Static Route on a Cisco router

[36Degrees]

It's a long time since I did any Cisco stuff and I have a problem that is driving me mad.

If I set a static route on a router, does the next hop address have to be the IP address of the router interface or can it be an IP address on the subnet the router is connected to?

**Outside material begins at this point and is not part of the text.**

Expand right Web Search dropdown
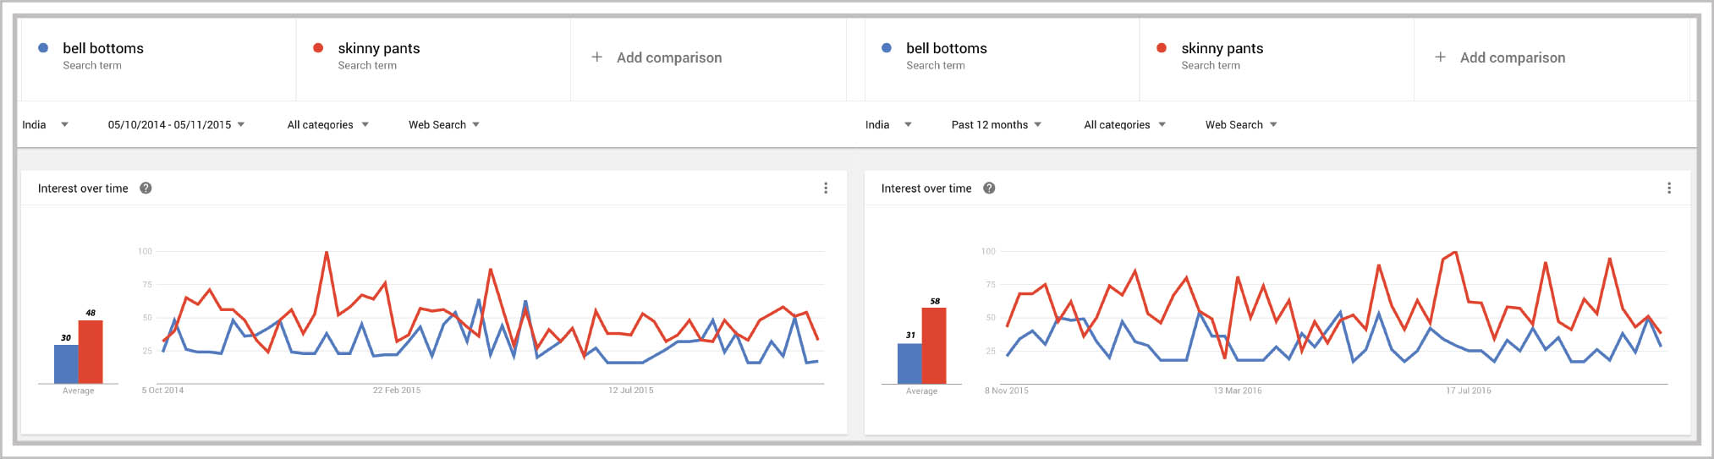The image size is (1714, 459). click(1240, 124)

e.g. I have two subnets 10.1.1.0/24 and 10.1.2.0/24 and the interfaces on the router are 10.1.1.1 and 10.1.2.1. I want to route all internet traffic on 10.1.1.0 to a Smoothwall box 10.1.2.2 so is this valid or not: ip route 0.0.0.0 0.0.0.0 10.1.2.2


Please note I need to use this router - VLANs are not an option!

[FN-GM]

ip route 0.0.0.0 0.0.0.0 10.1.2.2

This should be fine.

[36Degrees]

Thanks. Now to work out why I can't access the internet...

[FN-GM]

In smoothwall have you added the subnet of the client you are trying to browse the web on?

[36Degrees]

No and it would not have occurred to me to do so.

If the traffic is being sent from a router with an interface on the same subnet as the Smoothwall box why would I need to add the other subnet? And more importantly, where?

[FN-GM]

No and it would not have occurred to me to do so.

If the traffic is being sent from a router with an interface on the same subnet as the Smoothwall box why would I need to add the other subnet? And more importantly, where?

Off top of my head i cant remember where it is. I had smoothie on trial and have ordered and it hasn't arrive yet. We dont have a working setup. You will need to do it because smoothwall sees the client IP addresses. It needs to know to accept the traffic. I had the exact same thing.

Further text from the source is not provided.